▶ [SELECTED TEXT]:
# Rio Rancho New Mexico



## PhoneMonkey (Dec 4, 2011)

Anybody know of any kind of group near me?


----------



## lonely metalhead (Apr 22, 2011)

Holy sh*t!!! Someone from else from New Mexico? Here? Goddamn now there is not just two of us anymore. As you know even that's rare. There are never many of us anywhere. I don't have an answer for you I'm afraid. Like I said, our people are not easy to find and with SA damn near impossible. How's the weather in Rio Rancho? It's finally not hell fire hot anymore that's for sure.


----------



## PhoneMonkey (Dec 4, 2011)

Yeah people from this state hardly seem to exist at all. Rio Rancho is snowed in pretty bad at the moment so I'm just staying home like i usually do.


----------



## Cashew (May 30, 2010)

Haha yeah. There's like five New Mexicans on SAS but only two of us (now three) will answer each other. Woo! Santa Fe for me.

Below is the best result I could find off google.

* ANXIETY AND PHOBIA SUPPORT GROUP*
610 Sycamore St. NE
Albuquerque, NM 87106
Contact: Sandra Edwards at (505) 842-6299, or Kristin Roush, PhD (facilitator) at (505) 266-3046​​
Sorry can't find any in Rio Rancho


----------



## PhoneMonkey (Dec 4, 2011)

Yeah I had already checked online for a group which is how I found this site in the first place. I'm not surprised at how few of us are on here but I was kind of hoping there would be more. I have never even met anybody else with SA before.


----------



## lonely metalhead (Apr 22, 2011)

5? Well people don't talk to me anyway. Dee is a vary awesome girl by the way. You'll enjoy speaking with her. I know I sure did. As far as I'm concerned...Well......don't try and be my friend. That's for your own benefit, and sanity. Right Dee?:lol


----------



## lonely metalhead (Apr 22, 2011)

By the way I have been to that place. Waste of time. But that was a long time ago, maybe it has changed.


----------

▶ [YOUR TASKS]:
A – Sum up the forum thread about Rio Rancho in two sentences.
B – In the forum thread, which city does the poster Cashew give as home?
C – List every username that heads a post in the forum thread, counting each name once.
The material after this point comes from a different source than the forum thread.

▶ [DATA]:
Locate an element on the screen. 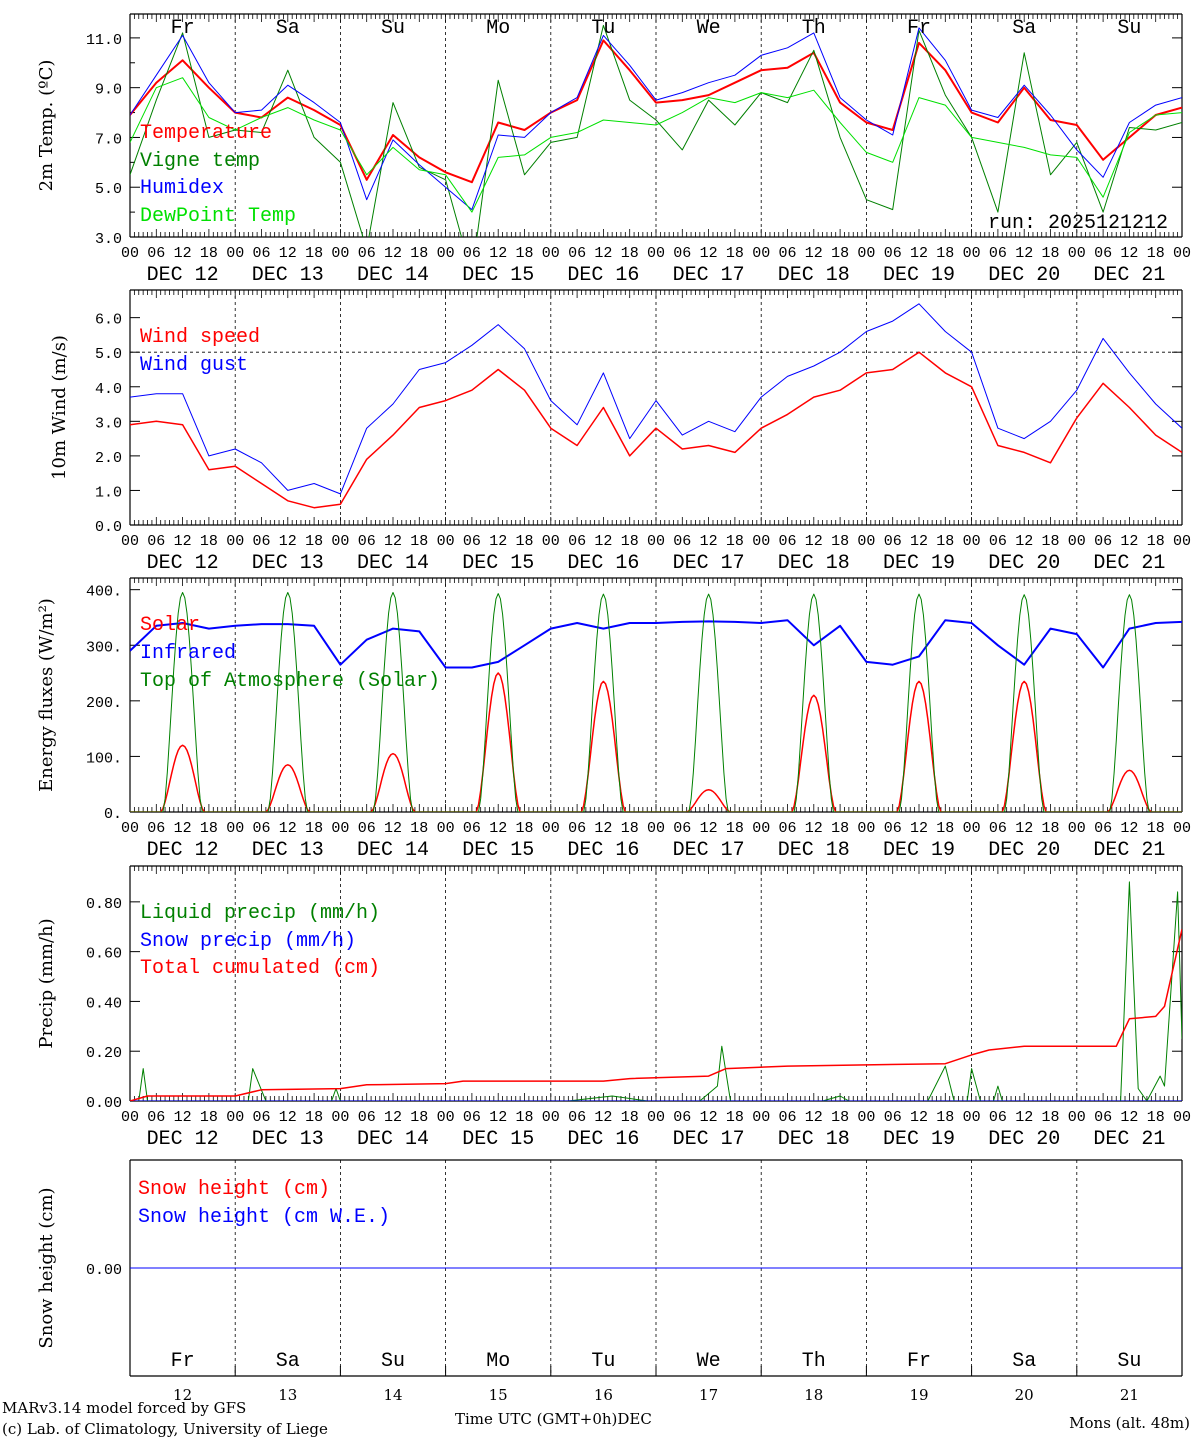  date-label: DEC 19 is located at coordinates (919, 564).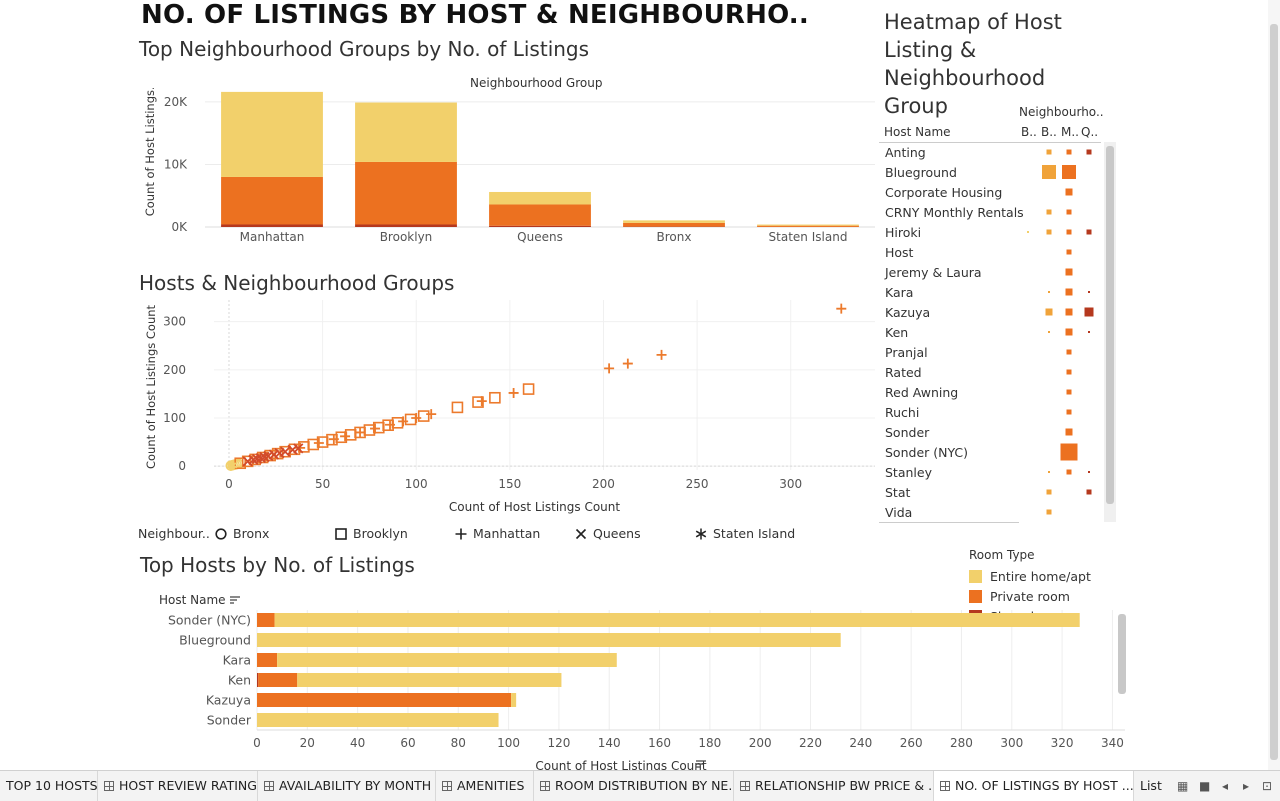 The width and height of the screenshot is (1280, 801). I want to click on hbar-x-tick-label: 0, so click(257, 743).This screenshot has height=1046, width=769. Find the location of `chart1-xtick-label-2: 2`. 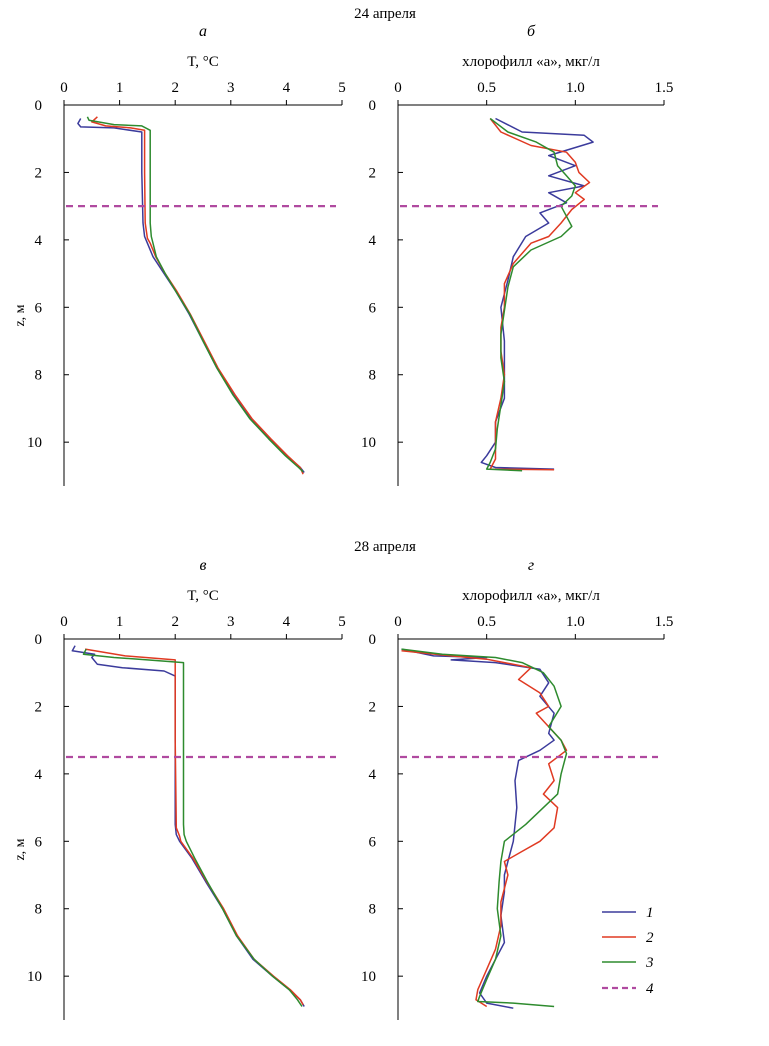

chart1-xtick-label-2: 2 is located at coordinates (175, 88).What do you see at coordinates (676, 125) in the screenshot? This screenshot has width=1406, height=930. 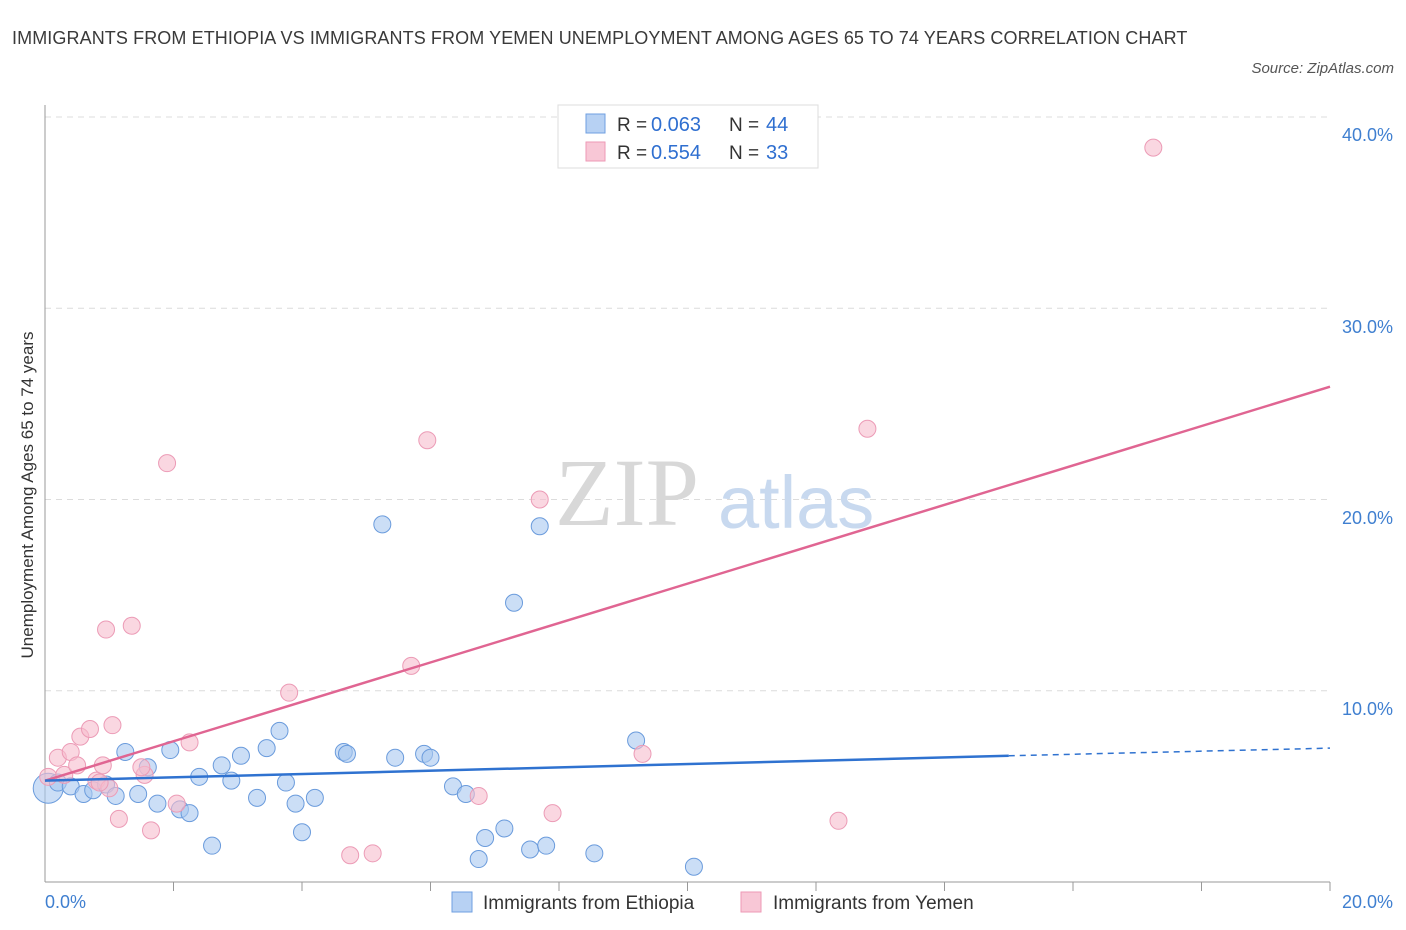 I see `stats-r-value-ethiopia: 0.063` at bounding box center [676, 125].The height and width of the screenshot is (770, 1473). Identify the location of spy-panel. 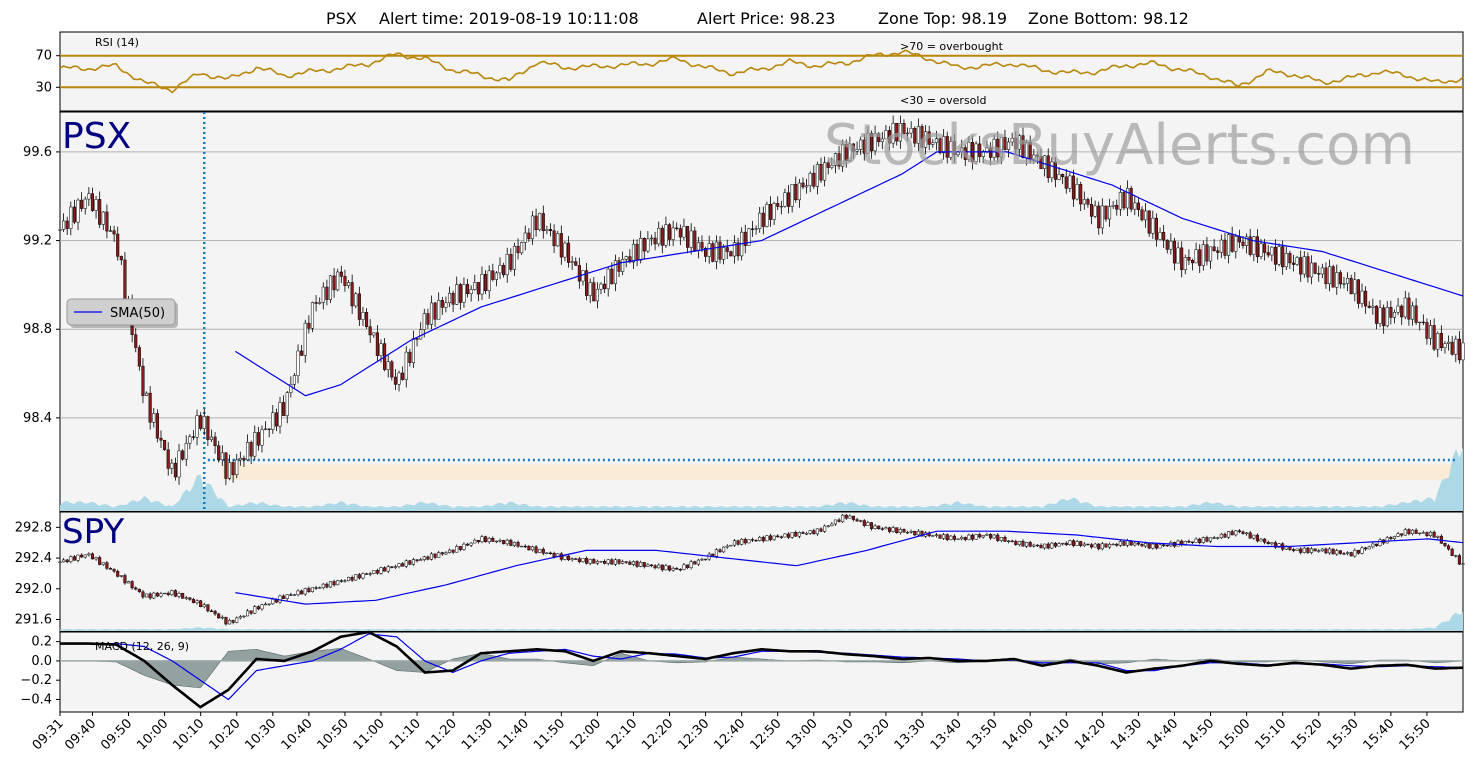
(762, 572).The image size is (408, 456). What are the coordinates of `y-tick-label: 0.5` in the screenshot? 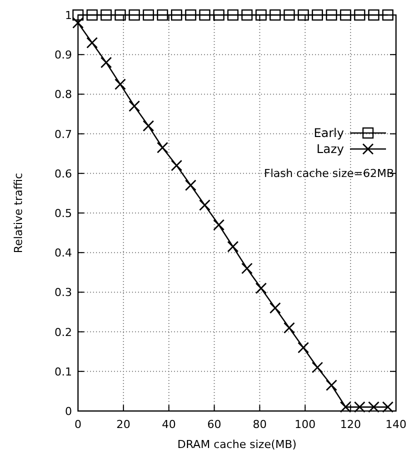 It's located at (63, 214).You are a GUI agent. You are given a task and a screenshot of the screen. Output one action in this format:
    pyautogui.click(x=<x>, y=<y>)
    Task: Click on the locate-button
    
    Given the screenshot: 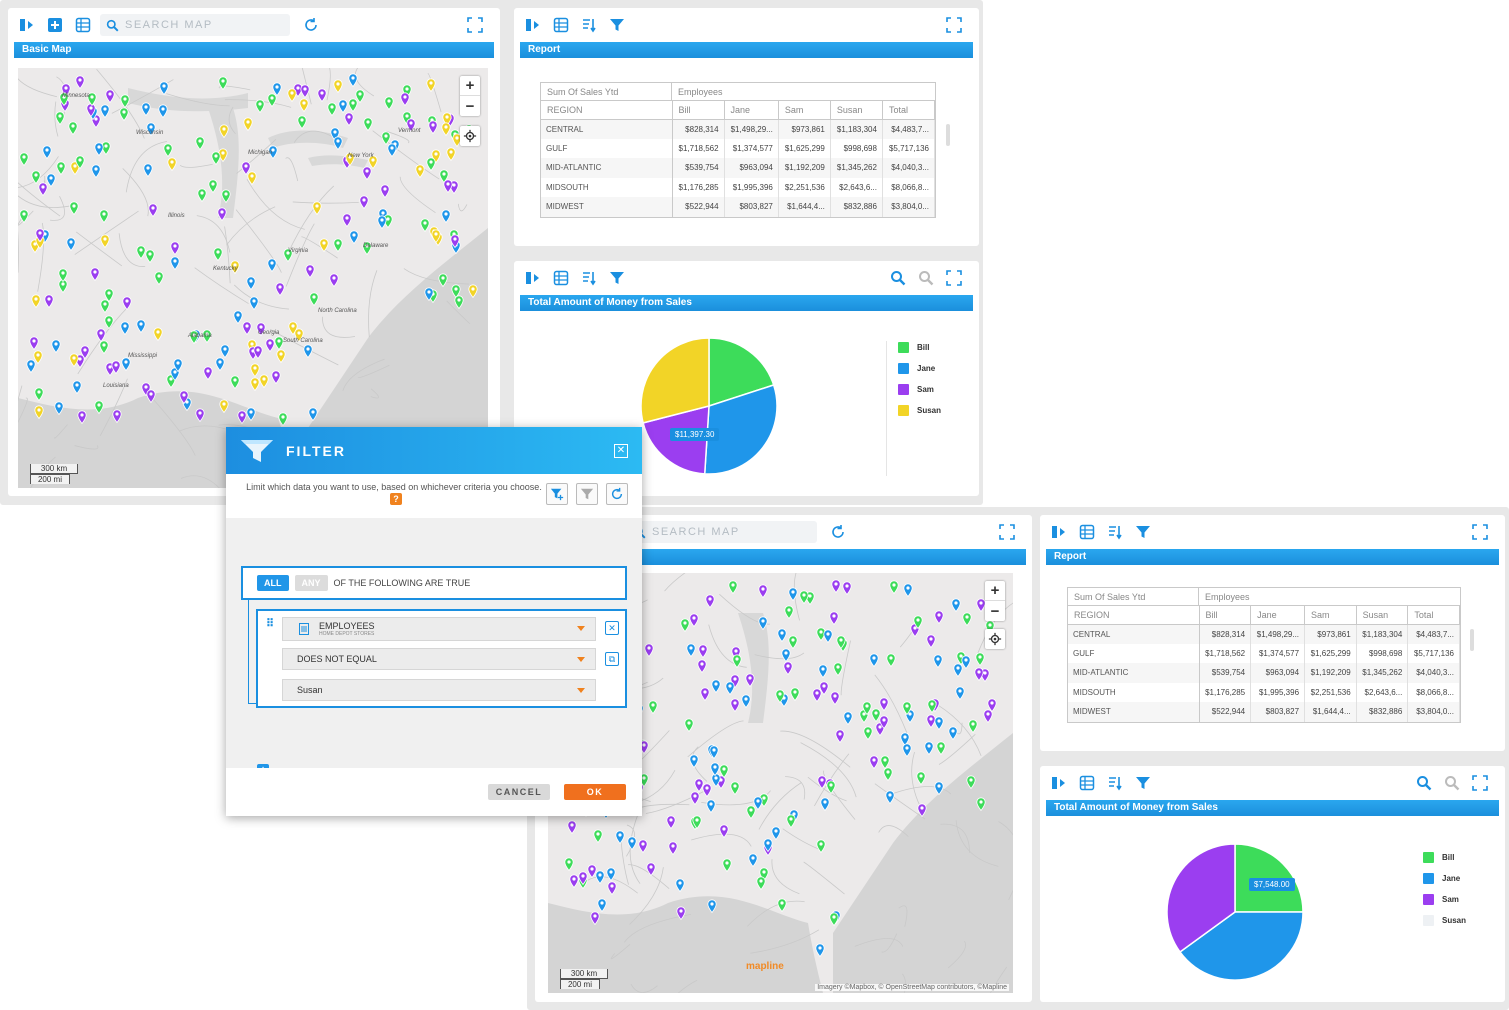 What is the action you would take?
    pyautogui.click(x=470, y=136)
    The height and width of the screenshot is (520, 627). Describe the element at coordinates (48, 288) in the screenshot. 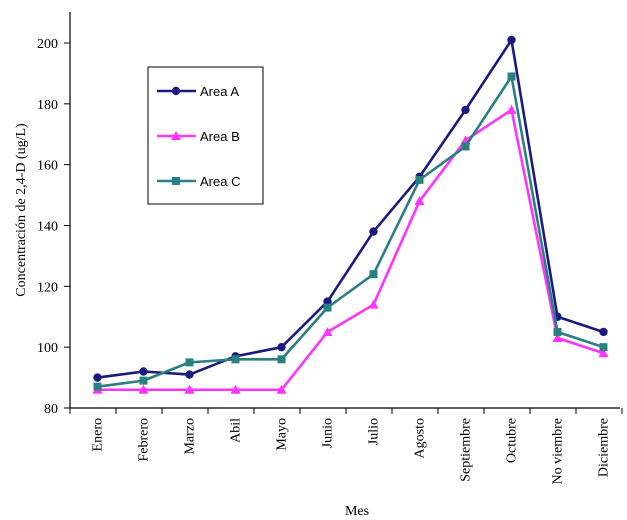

▶ [ANSWERS FOR THE EXERCISE]:
A – A poster from Rio Rancho asks whether anyone knows of a group nearby, and others from New Mexico reply that very few people from the state are on the site. One reply gives an anxiety and phobia support group in Albuquerque found through Google but none in Rio Rancho, and another poster says they went there long ago and found it a waste of time.

B – Santa Fe.

C –
PhoneMonkey
lonely metalhead
Cashew